SHIRLEY -- Ayer-Shirley School District Superintendent Carl Mock, citing the safety of school children attending the Lura A. White Elementary School, proposes reversing the one-way restriction on School Street.
Monday night, acting Police Chief Alfreda Cromwell asked the selectmen to hold a public hearing to consider the proposal, which seeks to change the current one-way traffic flow, from Harvard Road to Lancaster Road to the opposite direction, with one-way entry from Lancaster Road and exit via Harvard Road.
Mock polled the neighbors and they are in accord with the idea, Cromwell told the board. And she recommends it.
As it is now, buses travel west on School Street and pull into the U-shaped drive to let students out, she said. The kids then walk in front of the buses to access the sidewalk and enter the building. School administrators say they are concerned about safety, citing bus drivers' limited view and the risk of kids falling on slippery walks this winter, she said.
In addition, "inconsistent times" the one-way restriction is in effect, with specific hours posted on the signs, is "confusing" to some motorists, who don't get it and drive in the wrong direction at the wrong time, she said.

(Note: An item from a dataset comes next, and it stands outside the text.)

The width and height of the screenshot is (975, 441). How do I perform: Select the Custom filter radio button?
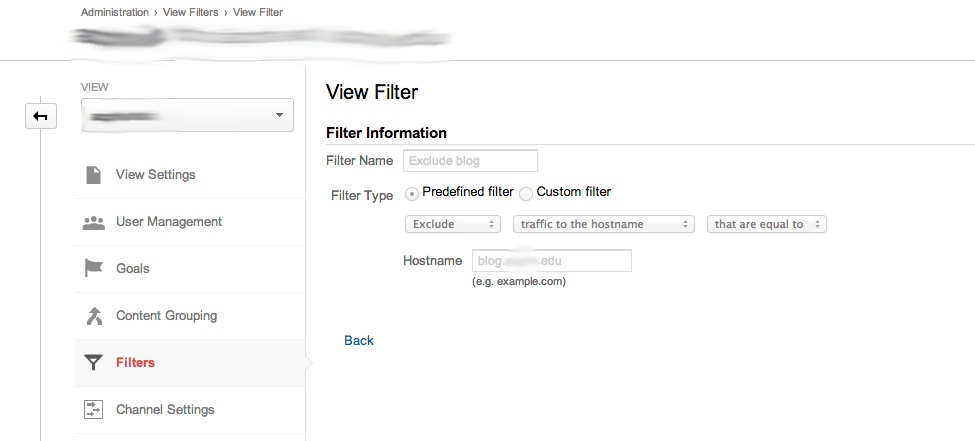click(526, 192)
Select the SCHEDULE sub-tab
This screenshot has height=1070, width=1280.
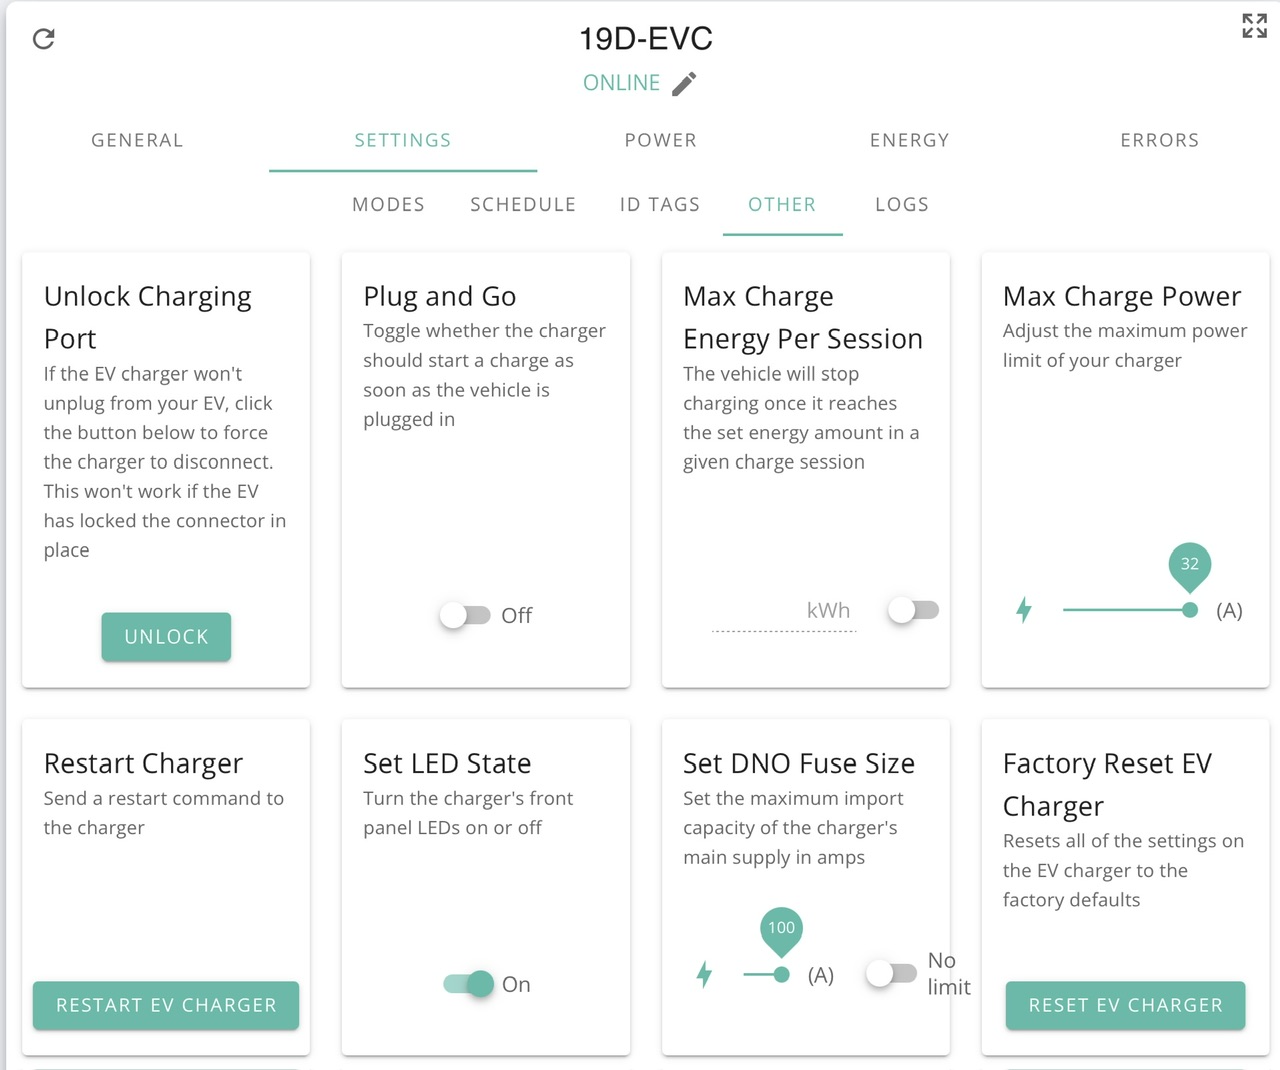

As part of the changed traffic pattern, the one-way flag would be up consistently throughout the school day, 7:30 a.m. to 3:30 p.m., Monday through Friday, year-round.
Chairman Andy Deveau, tracing the history of School Street from a two-way street to a sometimes one-way street, said his concern would be that the situation that prompted the change in 2006 - that of school buses backed up on busy Lancaster Road - would occur again once its reversed. Still, children's safety takes precedent, he said.
"I agree with you and the school supervisors" about the safety issues, he said to Cromwell. But would the problematic scenario be re-created?
"I think we can overcome that," she answered. For one thing, there were eight buses coming and going then, versus only five buses now.
Another issue that came up during the discussion was parents dropping off their kids at school at the same time the buses do and whether that poses a safety hazard.
The assumption was that that only the buses would use that side of the street," Selectman David Swain said. "I thought that was understood."
Cromwell said it may be the intent, even the rule, but she's seen drivers do otherwise and she agreed it's risky. Ultimately, the school needs to set a drop-off policy and get the word out to parents, she said.
The selectmen agreed to hold a public hearing and asked Chief Administrative Officer Dave Berry to set it up.